Freedom of speech and political expression – and sometimes of linguistic expressions of certain minorities, such as the Kurds – has been censored and prosecuted over the 50 years of the Assad family’s governance of Syria. Specifically, in 1982, Syrian government suppressed violently an uprising that took place in the city of Hama, leaving thousands of dead civilians and ruins behind. Since then, transgressions were only expressed indirectly and symbolically through the arts and satire (Wedeen 1999). In March 2011, the "Kingdom of Silence" – a description given to the regime by many Syrians (Yassin-Kassab and Al-Shami 2016) – was disrupted by the revolutionary anti-regime protest, which often took the form of massive public music and dance performances.

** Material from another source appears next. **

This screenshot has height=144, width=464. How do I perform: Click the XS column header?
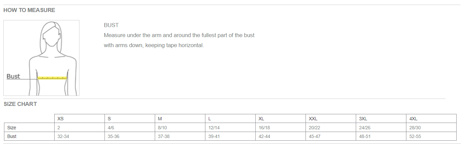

Amateur or professional singers employed a variety of tactics and means to encourage participation in protests, identifiable in the chosen type of songs – often wedding popular songs, known as arada, in simple and inspiring Arabic (Issa 2016) – and in the further dissemination of recorded performances through the use of video and internet (Cooke 2017, Yassin-Kassab and Al-Shami 2016). Unfortunately, these protests faced deadly violence from Assad's regime – 2,500 deaths in the first six months, detentions and torture, a crucial reason for the further escalation of violence into a civil war and of course into mass flight out of Syria. By 2013 fanatic Islamic militias started to play a determinative role within the war conflict, contributing from their point of interest to the restriction of established freedoms in liberated areas and driving ever more people into exile (Yassin-Kassab and Al-Shami 2016).
In 2018, the counted population of dispersed Syrians was 5.62 million,
25 of which about one million (18%) have moved to Europe since the beginning of the war. More than 550,000 moved to Germany between 2011 and 2017, about 110,000 to Sweden and nearly 50,000 to Austria.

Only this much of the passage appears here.